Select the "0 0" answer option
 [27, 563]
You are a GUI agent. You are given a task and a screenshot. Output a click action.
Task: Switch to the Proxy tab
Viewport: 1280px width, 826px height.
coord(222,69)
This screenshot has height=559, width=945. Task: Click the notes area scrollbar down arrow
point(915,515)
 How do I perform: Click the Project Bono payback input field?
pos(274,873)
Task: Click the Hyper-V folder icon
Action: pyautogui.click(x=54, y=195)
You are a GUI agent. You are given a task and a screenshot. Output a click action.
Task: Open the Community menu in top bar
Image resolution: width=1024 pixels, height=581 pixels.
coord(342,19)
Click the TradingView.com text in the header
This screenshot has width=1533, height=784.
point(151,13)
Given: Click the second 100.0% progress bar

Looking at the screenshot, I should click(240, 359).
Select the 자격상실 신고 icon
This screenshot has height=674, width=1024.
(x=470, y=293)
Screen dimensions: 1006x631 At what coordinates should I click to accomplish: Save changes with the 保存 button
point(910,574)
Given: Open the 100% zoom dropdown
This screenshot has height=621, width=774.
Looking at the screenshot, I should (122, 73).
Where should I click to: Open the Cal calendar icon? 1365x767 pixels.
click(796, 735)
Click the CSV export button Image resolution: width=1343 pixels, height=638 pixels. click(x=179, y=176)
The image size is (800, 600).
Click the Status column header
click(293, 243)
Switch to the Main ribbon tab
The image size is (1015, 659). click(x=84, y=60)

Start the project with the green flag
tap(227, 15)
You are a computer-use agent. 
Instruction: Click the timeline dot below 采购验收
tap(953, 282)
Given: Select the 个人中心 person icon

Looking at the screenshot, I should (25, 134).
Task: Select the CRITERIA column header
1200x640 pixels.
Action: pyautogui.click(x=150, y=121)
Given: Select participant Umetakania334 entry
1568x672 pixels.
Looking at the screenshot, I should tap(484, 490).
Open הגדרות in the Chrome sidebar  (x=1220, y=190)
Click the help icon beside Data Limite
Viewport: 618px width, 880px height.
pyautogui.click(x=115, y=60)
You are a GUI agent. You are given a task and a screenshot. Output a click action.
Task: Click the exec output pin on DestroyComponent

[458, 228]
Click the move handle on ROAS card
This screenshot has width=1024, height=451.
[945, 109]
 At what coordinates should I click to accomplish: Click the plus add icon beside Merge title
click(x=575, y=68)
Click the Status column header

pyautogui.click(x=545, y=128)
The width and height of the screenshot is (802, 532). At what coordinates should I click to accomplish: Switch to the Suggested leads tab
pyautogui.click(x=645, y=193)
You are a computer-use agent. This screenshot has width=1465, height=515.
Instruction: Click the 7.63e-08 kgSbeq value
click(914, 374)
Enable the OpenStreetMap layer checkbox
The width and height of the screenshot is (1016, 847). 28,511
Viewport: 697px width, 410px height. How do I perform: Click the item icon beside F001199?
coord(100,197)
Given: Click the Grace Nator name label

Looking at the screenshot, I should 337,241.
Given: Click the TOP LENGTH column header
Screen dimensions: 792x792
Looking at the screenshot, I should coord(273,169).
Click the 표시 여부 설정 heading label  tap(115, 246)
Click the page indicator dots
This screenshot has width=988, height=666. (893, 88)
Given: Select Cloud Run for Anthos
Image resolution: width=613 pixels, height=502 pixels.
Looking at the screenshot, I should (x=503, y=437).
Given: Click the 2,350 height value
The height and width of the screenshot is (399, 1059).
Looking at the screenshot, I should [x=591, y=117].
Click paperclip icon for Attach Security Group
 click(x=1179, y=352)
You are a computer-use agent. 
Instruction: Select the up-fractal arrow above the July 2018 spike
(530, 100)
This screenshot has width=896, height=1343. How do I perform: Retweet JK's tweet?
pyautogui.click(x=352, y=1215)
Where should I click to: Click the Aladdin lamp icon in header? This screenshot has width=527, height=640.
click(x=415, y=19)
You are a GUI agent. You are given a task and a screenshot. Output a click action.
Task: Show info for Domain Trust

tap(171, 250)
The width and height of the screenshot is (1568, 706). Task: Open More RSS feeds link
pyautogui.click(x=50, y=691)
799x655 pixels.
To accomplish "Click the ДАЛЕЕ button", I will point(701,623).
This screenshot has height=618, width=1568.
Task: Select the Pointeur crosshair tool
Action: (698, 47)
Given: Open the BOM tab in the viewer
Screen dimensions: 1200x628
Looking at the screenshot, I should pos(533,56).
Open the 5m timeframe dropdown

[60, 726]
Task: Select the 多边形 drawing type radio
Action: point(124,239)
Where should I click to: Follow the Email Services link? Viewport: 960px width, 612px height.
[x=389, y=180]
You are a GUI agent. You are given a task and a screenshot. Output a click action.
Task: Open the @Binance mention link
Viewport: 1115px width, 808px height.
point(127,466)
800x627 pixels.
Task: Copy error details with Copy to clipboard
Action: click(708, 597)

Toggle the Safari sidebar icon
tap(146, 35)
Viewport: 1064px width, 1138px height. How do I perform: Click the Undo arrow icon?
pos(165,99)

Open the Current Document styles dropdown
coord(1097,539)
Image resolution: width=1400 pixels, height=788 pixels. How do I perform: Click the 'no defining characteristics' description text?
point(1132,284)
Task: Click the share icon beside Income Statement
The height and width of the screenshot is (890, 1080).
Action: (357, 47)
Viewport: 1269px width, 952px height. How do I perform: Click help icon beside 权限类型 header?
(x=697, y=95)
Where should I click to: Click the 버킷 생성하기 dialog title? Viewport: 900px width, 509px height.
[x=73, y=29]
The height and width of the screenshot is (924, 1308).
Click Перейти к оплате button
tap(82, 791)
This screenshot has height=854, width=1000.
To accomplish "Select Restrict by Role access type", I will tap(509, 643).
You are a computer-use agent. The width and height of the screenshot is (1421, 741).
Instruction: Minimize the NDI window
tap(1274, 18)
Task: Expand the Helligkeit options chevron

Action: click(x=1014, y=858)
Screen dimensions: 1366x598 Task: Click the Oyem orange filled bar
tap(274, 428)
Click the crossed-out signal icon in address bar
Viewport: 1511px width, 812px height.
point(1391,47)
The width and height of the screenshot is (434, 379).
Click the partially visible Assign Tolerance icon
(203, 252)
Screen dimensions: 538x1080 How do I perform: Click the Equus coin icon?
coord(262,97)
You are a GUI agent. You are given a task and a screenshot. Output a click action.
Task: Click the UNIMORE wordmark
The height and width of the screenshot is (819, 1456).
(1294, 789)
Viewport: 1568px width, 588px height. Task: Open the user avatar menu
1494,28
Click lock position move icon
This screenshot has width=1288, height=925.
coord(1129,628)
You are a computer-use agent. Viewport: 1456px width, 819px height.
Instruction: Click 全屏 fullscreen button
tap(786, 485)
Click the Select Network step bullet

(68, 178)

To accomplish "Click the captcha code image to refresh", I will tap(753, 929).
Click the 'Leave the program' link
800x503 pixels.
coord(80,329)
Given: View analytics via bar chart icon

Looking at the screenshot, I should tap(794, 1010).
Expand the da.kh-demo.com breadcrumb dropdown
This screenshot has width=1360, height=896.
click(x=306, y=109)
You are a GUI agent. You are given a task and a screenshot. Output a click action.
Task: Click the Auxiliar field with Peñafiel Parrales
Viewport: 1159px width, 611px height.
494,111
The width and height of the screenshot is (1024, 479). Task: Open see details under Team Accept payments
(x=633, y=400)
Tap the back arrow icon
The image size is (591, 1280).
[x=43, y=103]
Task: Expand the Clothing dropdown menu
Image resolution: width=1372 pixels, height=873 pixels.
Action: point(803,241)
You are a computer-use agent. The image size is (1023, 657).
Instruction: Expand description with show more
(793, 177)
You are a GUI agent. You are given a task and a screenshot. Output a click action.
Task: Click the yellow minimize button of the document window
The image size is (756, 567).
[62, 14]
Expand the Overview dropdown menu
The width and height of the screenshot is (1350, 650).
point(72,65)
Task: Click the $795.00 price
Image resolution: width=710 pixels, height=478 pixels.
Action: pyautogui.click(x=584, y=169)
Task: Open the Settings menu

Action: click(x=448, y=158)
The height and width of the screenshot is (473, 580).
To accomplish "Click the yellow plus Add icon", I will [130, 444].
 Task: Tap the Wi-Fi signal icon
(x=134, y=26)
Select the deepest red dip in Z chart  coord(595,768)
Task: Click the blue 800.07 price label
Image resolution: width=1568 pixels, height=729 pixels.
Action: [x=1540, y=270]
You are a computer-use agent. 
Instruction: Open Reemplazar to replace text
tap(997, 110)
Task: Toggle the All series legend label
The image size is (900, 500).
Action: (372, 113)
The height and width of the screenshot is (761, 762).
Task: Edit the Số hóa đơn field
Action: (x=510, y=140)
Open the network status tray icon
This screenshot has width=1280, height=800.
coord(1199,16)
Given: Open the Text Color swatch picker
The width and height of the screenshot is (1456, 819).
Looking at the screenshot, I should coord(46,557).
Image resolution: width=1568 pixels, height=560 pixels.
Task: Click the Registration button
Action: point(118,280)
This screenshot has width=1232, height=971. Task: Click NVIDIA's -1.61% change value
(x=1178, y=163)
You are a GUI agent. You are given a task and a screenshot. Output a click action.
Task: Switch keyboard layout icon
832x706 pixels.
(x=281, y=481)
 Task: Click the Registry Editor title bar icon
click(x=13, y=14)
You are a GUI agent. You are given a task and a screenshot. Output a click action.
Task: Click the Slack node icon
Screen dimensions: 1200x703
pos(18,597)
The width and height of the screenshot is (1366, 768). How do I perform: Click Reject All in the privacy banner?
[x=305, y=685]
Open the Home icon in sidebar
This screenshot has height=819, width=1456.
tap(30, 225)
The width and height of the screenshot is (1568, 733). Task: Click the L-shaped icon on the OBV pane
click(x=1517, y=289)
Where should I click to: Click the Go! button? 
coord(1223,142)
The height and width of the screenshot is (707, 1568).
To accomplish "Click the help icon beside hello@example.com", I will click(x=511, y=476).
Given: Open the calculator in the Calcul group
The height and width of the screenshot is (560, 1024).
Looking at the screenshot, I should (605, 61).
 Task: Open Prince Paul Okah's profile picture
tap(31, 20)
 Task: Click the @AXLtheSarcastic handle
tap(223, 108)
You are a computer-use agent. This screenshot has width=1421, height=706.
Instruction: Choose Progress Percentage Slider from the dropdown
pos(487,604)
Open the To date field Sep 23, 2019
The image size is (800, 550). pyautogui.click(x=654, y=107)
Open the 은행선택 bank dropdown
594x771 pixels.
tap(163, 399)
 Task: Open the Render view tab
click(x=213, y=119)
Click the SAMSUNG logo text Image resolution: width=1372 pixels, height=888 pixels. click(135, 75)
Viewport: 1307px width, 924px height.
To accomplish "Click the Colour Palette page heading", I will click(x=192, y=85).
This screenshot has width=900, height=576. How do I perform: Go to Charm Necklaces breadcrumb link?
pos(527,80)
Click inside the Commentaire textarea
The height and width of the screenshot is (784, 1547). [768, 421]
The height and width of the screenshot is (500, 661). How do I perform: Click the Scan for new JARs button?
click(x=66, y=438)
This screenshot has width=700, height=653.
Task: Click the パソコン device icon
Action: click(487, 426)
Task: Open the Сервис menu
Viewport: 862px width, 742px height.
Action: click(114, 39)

(YOUR GOAL)
Copy out the material from the line with "Select the deepest" to the line with "tap(997, 110)", requests included, and offset every coordinate in the answers by -53.

(ANSWER FOR THE TASK)
Select the deepest red dip in Z chart  coord(542,715)
Task: Click the blue 800.07 price label
Image resolution: width=1568 pixels, height=729 pixels.
Action: [x=1487, y=217]
You are a computer-use agent. 
Instruction: Open Reemplazar to replace text
tap(944, 57)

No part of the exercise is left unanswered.